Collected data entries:
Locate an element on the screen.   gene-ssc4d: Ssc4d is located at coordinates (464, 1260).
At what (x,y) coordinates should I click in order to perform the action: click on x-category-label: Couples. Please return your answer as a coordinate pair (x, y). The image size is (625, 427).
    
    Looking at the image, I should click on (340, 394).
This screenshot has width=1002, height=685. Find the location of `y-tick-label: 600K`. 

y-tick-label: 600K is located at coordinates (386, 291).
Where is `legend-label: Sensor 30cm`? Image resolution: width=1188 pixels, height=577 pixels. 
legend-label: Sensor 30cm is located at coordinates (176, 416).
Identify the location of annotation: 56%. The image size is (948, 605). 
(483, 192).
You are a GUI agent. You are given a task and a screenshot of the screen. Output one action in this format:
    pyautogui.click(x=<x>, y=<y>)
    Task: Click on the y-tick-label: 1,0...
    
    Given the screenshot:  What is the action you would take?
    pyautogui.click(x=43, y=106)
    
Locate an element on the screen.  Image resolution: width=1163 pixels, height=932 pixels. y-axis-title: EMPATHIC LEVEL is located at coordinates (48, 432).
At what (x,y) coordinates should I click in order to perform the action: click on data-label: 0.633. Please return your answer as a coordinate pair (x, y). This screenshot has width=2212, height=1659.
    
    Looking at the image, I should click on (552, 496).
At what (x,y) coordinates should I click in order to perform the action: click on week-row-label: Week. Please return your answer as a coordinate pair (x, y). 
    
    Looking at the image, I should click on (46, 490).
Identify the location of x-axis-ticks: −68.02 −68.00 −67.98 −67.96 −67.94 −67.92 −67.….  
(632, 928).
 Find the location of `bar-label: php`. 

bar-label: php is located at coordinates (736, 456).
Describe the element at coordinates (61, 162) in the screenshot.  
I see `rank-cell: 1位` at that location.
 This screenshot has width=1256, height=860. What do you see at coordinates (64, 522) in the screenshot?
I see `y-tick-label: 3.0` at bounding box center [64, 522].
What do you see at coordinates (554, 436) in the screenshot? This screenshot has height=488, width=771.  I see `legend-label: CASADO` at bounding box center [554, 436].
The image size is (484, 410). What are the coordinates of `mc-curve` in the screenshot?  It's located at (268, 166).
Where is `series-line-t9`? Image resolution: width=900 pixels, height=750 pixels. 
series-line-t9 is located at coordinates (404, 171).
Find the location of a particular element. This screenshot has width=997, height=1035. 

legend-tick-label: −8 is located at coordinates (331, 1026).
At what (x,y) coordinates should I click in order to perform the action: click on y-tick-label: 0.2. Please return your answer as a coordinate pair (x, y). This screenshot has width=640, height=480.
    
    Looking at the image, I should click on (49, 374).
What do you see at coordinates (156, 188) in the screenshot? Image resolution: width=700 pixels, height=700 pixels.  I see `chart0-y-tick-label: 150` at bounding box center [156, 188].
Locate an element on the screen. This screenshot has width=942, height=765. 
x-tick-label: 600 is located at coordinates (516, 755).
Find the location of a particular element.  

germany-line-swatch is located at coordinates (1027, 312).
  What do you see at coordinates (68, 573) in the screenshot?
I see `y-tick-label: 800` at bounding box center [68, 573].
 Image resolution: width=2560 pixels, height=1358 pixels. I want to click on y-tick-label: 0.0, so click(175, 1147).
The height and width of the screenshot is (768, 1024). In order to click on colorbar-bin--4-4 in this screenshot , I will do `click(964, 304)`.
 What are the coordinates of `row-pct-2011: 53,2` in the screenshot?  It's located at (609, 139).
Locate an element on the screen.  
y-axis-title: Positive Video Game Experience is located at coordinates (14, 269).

- _How to complete this task_:
Return each line from the entries above that contains the string "resolution". Matching is case-sensitive.

- _Written response_:
Where is `legend-label: Sensor 30cm`? Image resolution: width=1188 pixels, height=577 pixels. 
Locate an element on the screen.  Image resolution: width=1163 pixels, height=932 pixels. y-axis-title: EMPATHIC LEVEL is located at coordinates (48, 432).
Where is `series-line-t9`? Image resolution: width=900 pixels, height=750 pixels. 
What do you see at coordinates (156, 188) in the screenshot? Image resolution: width=700 pixels, height=700 pixels.  I see `chart0-y-tick-label: 150` at bounding box center [156, 188].
 Image resolution: width=2560 pixels, height=1358 pixels. I want to click on y-tick-label: 0.0, so click(175, 1147).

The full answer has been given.